At the close, the Dow Jones Industrial Average was up 72 points to 12,921, the S&P 500 was down a point to 1,370, and the Nasdaq fell 23 points to 2,988. Volume on the NYSE totaled 735 million shares while 438 million shares traded on the Nasdaq. Advancers were ahead of decliners 1.3-to-1 on the NYSE and 1.1-to-1 on the Nasdaq.
For several days, we have been focusing on the near-term chart of the S&P 500 since the action has been confined to a narrow band of support/resistance lines between 1,357 and 1,390. There is reason to believe that will change. The break under the 50-day moving average by this broad-based index for the fifth consecutive day is not good news. And the fracturing of Apple’s price structure is bound to have further negative impact as well.

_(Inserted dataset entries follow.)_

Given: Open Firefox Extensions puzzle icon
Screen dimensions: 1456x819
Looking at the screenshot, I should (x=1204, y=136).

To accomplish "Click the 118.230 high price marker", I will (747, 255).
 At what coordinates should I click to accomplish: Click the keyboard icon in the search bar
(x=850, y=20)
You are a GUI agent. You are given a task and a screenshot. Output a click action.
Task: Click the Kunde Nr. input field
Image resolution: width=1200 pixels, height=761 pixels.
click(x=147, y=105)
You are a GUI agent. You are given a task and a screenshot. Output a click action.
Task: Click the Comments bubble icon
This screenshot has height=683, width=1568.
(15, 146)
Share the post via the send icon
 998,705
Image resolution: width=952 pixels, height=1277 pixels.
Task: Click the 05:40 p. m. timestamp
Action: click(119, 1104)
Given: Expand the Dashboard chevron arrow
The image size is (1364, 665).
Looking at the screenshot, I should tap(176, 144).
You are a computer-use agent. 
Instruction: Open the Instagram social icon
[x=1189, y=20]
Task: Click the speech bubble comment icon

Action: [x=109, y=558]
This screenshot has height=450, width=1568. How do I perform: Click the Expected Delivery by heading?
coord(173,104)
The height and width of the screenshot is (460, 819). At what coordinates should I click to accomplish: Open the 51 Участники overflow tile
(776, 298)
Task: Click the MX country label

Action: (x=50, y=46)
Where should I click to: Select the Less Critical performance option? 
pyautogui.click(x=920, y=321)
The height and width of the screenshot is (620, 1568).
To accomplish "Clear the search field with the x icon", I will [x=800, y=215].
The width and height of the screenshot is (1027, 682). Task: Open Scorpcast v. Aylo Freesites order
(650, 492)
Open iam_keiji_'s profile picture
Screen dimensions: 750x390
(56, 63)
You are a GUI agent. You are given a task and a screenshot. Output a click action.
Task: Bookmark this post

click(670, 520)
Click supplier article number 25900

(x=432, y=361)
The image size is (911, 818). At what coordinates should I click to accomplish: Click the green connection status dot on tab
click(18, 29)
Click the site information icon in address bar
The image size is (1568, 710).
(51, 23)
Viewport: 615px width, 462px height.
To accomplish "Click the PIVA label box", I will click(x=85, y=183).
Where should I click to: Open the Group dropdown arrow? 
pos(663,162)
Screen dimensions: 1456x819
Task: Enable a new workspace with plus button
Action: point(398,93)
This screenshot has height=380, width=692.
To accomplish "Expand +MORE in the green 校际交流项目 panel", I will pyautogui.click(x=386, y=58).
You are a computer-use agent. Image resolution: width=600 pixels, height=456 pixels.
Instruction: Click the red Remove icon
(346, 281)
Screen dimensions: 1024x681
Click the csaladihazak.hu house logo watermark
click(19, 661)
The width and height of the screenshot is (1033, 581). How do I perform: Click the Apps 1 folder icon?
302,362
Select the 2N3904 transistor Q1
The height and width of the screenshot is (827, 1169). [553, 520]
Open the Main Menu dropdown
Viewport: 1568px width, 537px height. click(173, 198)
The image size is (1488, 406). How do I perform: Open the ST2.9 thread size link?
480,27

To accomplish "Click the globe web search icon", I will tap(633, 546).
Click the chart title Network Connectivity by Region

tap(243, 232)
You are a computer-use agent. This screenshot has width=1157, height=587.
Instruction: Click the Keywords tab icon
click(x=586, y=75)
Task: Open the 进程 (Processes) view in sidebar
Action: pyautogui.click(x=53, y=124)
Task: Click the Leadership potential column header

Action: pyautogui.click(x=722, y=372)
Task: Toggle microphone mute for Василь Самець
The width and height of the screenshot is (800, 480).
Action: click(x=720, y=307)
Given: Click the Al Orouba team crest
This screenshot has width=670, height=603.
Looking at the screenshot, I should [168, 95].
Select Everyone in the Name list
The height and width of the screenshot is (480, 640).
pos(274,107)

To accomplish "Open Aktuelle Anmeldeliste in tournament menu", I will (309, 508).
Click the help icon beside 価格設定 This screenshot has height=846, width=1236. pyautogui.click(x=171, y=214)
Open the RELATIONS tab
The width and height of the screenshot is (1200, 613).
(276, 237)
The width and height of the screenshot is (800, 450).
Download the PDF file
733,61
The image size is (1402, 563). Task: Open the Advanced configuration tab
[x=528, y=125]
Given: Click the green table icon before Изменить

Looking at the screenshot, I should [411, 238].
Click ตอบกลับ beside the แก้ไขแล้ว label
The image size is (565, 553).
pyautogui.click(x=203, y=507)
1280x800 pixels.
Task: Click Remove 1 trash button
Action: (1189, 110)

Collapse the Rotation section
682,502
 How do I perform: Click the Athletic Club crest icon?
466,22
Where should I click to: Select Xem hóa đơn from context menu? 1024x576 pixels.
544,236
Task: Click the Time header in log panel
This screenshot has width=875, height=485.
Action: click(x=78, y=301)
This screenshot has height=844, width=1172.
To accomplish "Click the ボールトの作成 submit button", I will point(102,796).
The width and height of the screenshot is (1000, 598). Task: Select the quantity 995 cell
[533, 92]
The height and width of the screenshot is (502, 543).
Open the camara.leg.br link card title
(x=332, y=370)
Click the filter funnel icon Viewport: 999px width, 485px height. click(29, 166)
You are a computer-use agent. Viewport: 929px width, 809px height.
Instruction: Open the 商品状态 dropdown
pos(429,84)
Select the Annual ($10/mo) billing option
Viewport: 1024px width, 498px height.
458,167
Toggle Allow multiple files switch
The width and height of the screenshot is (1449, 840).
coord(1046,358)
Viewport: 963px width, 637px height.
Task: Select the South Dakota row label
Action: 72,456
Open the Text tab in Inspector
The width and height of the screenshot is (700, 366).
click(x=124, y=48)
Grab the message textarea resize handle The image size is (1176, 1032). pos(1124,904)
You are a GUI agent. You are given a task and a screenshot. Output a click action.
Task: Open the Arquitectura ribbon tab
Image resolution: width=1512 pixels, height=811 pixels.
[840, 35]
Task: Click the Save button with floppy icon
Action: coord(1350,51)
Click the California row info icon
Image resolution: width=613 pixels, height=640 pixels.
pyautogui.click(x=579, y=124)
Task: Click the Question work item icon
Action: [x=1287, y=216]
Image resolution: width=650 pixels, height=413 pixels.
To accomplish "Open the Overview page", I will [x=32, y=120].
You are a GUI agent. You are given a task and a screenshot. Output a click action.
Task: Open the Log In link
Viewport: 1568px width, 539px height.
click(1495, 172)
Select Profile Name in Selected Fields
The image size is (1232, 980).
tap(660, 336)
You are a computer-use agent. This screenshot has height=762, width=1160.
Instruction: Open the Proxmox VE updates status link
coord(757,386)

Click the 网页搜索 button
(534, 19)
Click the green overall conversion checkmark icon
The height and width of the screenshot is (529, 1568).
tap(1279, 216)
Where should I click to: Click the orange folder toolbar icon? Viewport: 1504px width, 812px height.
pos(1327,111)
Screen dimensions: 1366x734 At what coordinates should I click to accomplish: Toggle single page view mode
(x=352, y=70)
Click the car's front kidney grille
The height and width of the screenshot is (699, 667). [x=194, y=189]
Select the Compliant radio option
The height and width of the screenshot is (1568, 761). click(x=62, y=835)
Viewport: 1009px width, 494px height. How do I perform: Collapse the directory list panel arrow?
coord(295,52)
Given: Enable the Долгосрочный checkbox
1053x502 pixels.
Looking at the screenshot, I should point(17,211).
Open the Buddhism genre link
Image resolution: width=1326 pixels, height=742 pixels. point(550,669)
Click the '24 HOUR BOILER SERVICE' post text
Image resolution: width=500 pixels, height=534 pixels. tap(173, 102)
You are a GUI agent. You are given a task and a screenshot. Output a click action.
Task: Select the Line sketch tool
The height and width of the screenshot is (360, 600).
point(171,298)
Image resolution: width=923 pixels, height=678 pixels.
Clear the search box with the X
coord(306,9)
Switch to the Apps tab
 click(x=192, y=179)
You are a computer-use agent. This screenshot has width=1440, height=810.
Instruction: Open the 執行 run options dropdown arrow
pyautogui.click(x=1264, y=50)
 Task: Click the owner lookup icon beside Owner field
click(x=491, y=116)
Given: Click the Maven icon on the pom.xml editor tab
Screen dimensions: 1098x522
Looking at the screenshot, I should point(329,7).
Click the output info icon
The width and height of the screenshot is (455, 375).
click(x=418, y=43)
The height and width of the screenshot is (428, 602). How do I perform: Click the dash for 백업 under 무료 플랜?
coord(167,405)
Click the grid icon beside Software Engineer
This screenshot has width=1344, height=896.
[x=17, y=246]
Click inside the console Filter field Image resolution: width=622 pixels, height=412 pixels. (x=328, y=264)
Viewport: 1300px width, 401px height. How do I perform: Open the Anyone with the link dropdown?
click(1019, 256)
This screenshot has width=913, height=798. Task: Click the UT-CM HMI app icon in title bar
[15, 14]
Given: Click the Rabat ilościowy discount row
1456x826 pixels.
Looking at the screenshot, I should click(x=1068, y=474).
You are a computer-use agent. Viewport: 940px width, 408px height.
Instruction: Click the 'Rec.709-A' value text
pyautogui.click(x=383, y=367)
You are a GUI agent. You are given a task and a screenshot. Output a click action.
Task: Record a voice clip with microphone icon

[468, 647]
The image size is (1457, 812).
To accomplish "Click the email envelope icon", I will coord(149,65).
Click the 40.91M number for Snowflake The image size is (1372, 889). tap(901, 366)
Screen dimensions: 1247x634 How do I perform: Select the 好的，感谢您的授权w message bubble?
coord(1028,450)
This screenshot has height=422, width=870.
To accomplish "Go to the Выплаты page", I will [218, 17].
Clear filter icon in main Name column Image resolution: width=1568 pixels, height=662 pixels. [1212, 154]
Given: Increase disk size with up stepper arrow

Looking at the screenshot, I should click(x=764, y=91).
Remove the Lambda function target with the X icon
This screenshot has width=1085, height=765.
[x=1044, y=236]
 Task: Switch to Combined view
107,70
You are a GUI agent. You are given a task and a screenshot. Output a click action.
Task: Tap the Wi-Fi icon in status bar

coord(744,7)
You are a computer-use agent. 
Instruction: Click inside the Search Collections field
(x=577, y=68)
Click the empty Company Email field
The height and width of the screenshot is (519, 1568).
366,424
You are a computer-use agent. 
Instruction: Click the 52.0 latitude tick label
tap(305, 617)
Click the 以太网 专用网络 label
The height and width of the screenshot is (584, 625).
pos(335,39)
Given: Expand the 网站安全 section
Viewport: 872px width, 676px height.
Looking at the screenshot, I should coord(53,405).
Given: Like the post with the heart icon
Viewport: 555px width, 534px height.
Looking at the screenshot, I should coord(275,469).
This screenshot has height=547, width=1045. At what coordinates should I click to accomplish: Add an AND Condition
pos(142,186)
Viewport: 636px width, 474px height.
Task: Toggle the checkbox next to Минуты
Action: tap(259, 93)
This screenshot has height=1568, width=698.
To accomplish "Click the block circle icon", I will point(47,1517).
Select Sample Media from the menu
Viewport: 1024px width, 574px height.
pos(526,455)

The next support line for the S&P 500 is at 1,357, but momentum has turned south and even though the stochastic appears oversold, note that the red “fast” line has turned down. This tells us that selling pressure is dominating and short term the market is on the defensive.
The next meaningful target for the S&P 500 is the support line at 1,340. Let’s hope it holds because a break there will get the bears talking of a head-and-shoulders breakdown. That, however, is getting ahead of ourselves since last week 75% of the reporting companies beat their earnings estimates.
Conclusion: The market is in a near-term pullback with major support at S&P 1,340. Traders should be taking the short side of the market while long-term investors should use this opportunity to accumulate stocks that they thought they had missed. The bull still has the field, but the chances of an extended rest are strong.